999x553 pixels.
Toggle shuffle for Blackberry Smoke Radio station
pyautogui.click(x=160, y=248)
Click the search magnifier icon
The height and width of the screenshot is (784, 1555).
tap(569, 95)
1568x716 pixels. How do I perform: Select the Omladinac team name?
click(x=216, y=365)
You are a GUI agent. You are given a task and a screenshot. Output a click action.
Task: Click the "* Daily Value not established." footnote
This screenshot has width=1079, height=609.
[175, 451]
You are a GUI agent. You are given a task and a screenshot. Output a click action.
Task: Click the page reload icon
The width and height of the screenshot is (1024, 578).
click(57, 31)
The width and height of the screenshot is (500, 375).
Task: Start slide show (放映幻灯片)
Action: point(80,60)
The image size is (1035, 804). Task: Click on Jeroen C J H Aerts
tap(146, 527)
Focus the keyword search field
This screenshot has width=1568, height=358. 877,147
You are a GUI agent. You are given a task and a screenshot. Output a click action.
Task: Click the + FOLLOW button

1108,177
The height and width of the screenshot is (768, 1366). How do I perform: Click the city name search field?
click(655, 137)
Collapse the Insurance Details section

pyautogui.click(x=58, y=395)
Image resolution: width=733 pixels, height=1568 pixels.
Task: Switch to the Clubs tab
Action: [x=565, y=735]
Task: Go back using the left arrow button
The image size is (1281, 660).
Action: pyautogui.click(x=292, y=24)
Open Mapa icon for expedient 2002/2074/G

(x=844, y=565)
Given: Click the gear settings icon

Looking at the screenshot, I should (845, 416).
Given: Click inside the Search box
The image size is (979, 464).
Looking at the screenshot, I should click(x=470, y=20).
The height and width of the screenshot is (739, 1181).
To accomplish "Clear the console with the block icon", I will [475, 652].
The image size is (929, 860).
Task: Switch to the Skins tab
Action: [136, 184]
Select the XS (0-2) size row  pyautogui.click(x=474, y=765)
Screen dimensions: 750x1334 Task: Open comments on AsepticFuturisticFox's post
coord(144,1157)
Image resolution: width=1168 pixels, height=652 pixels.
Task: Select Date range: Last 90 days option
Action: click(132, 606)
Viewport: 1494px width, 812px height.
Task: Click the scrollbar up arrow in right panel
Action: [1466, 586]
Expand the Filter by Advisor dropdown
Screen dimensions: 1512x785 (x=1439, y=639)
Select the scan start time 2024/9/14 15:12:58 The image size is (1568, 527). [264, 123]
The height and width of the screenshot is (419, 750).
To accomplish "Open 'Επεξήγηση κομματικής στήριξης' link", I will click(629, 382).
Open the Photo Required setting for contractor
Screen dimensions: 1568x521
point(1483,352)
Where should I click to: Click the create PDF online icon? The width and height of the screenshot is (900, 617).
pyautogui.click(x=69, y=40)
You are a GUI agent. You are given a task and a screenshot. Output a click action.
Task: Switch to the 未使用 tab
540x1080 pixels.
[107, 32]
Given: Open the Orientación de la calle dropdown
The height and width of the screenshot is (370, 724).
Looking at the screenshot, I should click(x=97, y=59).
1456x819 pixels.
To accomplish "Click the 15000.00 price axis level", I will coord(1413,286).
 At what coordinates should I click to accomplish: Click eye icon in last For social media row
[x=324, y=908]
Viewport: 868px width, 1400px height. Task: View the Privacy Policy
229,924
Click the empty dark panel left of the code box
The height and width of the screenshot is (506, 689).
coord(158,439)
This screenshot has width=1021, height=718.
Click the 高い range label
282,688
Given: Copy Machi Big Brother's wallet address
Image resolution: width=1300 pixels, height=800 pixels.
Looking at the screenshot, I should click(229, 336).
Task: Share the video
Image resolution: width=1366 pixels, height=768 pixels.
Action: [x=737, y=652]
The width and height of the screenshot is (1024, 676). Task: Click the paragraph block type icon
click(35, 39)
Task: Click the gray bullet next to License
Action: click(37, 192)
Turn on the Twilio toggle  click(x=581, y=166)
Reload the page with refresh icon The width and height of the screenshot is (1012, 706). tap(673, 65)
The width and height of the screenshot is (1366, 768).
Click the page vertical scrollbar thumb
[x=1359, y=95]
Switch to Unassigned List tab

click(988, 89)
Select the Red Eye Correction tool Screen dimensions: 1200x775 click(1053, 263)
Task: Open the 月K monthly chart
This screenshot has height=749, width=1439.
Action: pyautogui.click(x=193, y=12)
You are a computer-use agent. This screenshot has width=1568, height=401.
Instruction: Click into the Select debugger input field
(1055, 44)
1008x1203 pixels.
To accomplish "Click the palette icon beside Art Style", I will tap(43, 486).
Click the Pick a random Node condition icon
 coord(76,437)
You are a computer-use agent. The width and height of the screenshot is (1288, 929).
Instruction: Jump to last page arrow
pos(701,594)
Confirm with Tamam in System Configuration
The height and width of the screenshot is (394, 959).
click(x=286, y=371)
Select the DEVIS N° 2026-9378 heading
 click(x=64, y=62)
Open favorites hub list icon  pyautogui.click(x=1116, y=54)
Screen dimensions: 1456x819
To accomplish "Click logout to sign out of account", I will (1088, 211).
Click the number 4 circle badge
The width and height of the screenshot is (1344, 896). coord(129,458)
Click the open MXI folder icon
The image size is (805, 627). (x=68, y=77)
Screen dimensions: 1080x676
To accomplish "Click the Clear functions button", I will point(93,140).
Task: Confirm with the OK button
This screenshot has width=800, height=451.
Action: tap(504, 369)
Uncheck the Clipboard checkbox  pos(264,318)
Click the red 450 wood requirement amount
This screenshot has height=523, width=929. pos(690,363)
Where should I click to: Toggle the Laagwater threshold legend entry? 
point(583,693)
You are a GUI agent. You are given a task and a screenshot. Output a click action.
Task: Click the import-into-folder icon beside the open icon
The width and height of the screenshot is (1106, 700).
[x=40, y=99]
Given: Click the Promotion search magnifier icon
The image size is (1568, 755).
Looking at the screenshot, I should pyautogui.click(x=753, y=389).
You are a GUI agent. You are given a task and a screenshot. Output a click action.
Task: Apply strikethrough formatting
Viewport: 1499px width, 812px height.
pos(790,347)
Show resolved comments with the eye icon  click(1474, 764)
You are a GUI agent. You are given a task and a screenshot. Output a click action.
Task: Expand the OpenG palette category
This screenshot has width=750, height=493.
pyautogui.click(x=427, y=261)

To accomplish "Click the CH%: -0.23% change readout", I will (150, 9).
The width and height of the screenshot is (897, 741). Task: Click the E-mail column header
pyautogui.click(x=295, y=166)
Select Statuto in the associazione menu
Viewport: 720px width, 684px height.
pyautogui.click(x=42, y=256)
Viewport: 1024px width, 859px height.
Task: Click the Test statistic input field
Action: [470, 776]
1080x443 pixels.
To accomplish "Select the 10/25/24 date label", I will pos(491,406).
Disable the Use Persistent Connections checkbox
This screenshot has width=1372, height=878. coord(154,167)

## WHAT TO WORK ON
Whatever appears in the lines above should be copied exactly.

## TASK RESPONSE
999x553 pixels.
Toggle shuffle for Blackberry Smoke Radio station
pyautogui.click(x=160, y=248)
Click the search magnifier icon
The height and width of the screenshot is (784, 1555).
tap(569, 95)
1568x716 pixels. How do I perform: Select the Omladinac team name?
click(x=216, y=365)
You are a GUI agent. You are given a task and a screenshot. Output a click action.
Task: Click the "* Daily Value not established." footnote
This screenshot has width=1079, height=609.
[175, 451]
You are a GUI agent. You are given a task and a screenshot. Output a click action.
Task: Click the page reload icon
The width and height of the screenshot is (1024, 578).
click(57, 31)
The width and height of the screenshot is (500, 375).
Task: Start slide show (放映幻灯片)
Action: point(80,60)
The image size is (1035, 804). Task: Click on Jeroen C J H Aerts
tap(146, 527)
Focus the keyword search field
This screenshot has width=1568, height=358. 877,147
You are a GUI agent. You are given a task and a screenshot. Output a click action.
Task: Click the + FOLLOW button

1108,177
The height and width of the screenshot is (768, 1366). How do I perform: Click the city name search field?
click(655, 137)
Collapse the Insurance Details section

pyautogui.click(x=58, y=395)
Image resolution: width=733 pixels, height=1568 pixels.
Task: Switch to the Clubs tab
Action: [x=565, y=735]
Task: Go back using the left arrow button
The image size is (1281, 660).
Action: pyautogui.click(x=292, y=24)
Open Mapa icon for expedient 2002/2074/G

(x=844, y=565)
Given: Click the gear settings icon

Looking at the screenshot, I should (845, 416).
Given: Click inside the Search box
The image size is (979, 464).
Looking at the screenshot, I should click(x=470, y=20).
The height and width of the screenshot is (739, 1181).
To accomplish "Clear the console with the block icon", I will [475, 652].
The image size is (929, 860).
Task: Switch to the Skins tab
Action: [136, 184]
Select the XS (0-2) size row  pyautogui.click(x=474, y=765)
Screen dimensions: 750x1334 Task: Open comments on AsepticFuturisticFox's post
coord(144,1157)
Image resolution: width=1168 pixels, height=652 pixels.
Task: Select Date range: Last 90 days option
Action: click(132, 606)
Viewport: 1494px width, 812px height.
Task: Click the scrollbar up arrow in right panel
Action: [1466, 586]
Expand the Filter by Advisor dropdown
Screen dimensions: 1512x785 (x=1439, y=639)
Select the scan start time 2024/9/14 15:12:58 The image size is (1568, 527). [264, 123]
The height and width of the screenshot is (419, 750).
To accomplish "Open 'Επεξήγηση κομματικής στήριξης' link", I will click(629, 382).
Open the Photo Required setting for contractor
Screen dimensions: 1568x521
point(1483,352)
Where should I click to: Click the create PDF online icon? The width and height of the screenshot is (900, 617).
pyautogui.click(x=69, y=40)
You are a GUI agent. You are given a task and a screenshot. Output a click action.
Task: Switch to the 未使用 tab
540x1080 pixels.
[107, 32]
Given: Open the Orientación de la calle dropdown
The height and width of the screenshot is (370, 724).
Looking at the screenshot, I should click(x=97, y=59).
1456x819 pixels.
To accomplish "Click the 15000.00 price axis level", I will coord(1413,286).
 At what coordinates should I click to accomplish: Click eye icon in last For social media row
[x=324, y=908]
Viewport: 868px width, 1400px height. Task: View the Privacy Policy
229,924
Click the empty dark panel left of the code box
The height and width of the screenshot is (506, 689).
coord(158,439)
This screenshot has width=1021, height=718.
Click the 高い range label
282,688
Given: Copy Machi Big Brother's wallet address
Image resolution: width=1300 pixels, height=800 pixels.
Looking at the screenshot, I should click(229, 336).
Task: Share the video
Image resolution: width=1366 pixels, height=768 pixels.
Action: [x=737, y=652]
The width and height of the screenshot is (1024, 676). Task: Click the paragraph block type icon
click(35, 39)
Task: Click the gray bullet next to License
Action: click(37, 192)
Turn on the Twilio toggle  click(x=581, y=166)
Reload the page with refresh icon The width and height of the screenshot is (1012, 706). tap(673, 65)
The width and height of the screenshot is (1366, 768).
Click the page vertical scrollbar thumb
[x=1359, y=95]
Switch to Unassigned List tab

click(988, 89)
Select the Red Eye Correction tool Screen dimensions: 1200x775 click(1053, 263)
Task: Open the 月K monthly chart
This screenshot has height=749, width=1439.
Action: pyautogui.click(x=193, y=12)
You are a computer-use agent. This screenshot has width=1568, height=401.
Instruction: Click into the Select debugger input field
(1055, 44)
1008x1203 pixels.
To accomplish "Click the palette icon beside Art Style", I will tap(43, 486).
Click the Pick a random Node condition icon
 coord(76,437)
You are a computer-use agent. The width and height of the screenshot is (1288, 929).
Instruction: Jump to last page arrow
pos(701,594)
Confirm with Tamam in System Configuration
The height and width of the screenshot is (394, 959).
click(x=286, y=371)
Select the DEVIS N° 2026-9378 heading
 click(x=64, y=62)
Open favorites hub list icon  pyautogui.click(x=1116, y=54)
Screen dimensions: 1456x819
To accomplish "Click logout to sign out of account", I will (1088, 211).
Click the number 4 circle badge
The width and height of the screenshot is (1344, 896). coord(129,458)
Click the open MXI folder icon
The image size is (805, 627). (x=68, y=77)
Screen dimensions: 1080x676
To accomplish "Click the Clear functions button", I will point(93,140).
Task: Confirm with the OK button
This screenshot has width=800, height=451.
Action: tap(504, 369)
Uncheck the Clipboard checkbox  pos(264,318)
Click the red 450 wood requirement amount
This screenshot has height=523, width=929. pos(690,363)
Where should I click to: Toggle the Laagwater threshold legend entry? 
point(583,693)
You are a GUI agent. You are given a task and a screenshot. Output a click action.
Task: Click the import-into-folder icon beside the open icon
The width and height of the screenshot is (1106, 700).
[x=40, y=99]
Given: Click the Promotion search magnifier icon
The image size is (1568, 755).
Looking at the screenshot, I should pyautogui.click(x=753, y=389).
You are a GUI agent. You are given a task and a screenshot. Output a click action.
Task: Apply strikethrough formatting
Viewport: 1499px width, 812px height.
pos(790,347)
Show resolved comments with the eye icon  click(1474, 764)
You are a GUI agent. You are given a task and a screenshot. Output a click action.
Task: Expand the OpenG palette category
This screenshot has width=750, height=493.
pyautogui.click(x=427, y=261)

To accomplish "Click the CH%: -0.23% change readout", I will (150, 9).
The width and height of the screenshot is (897, 741). Task: Click the E-mail column header
pyautogui.click(x=295, y=166)
Select Statuto in the associazione menu
Viewport: 720px width, 684px height.
pyautogui.click(x=42, y=256)
Viewport: 1024px width, 859px height.
Task: Click the Test statistic input field
Action: [470, 776]
1080x443 pixels.
To accomplish "Select the 10/25/24 date label", I will pos(491,406).
Disable the Use Persistent Connections checkbox
This screenshot has width=1372, height=878. coord(154,167)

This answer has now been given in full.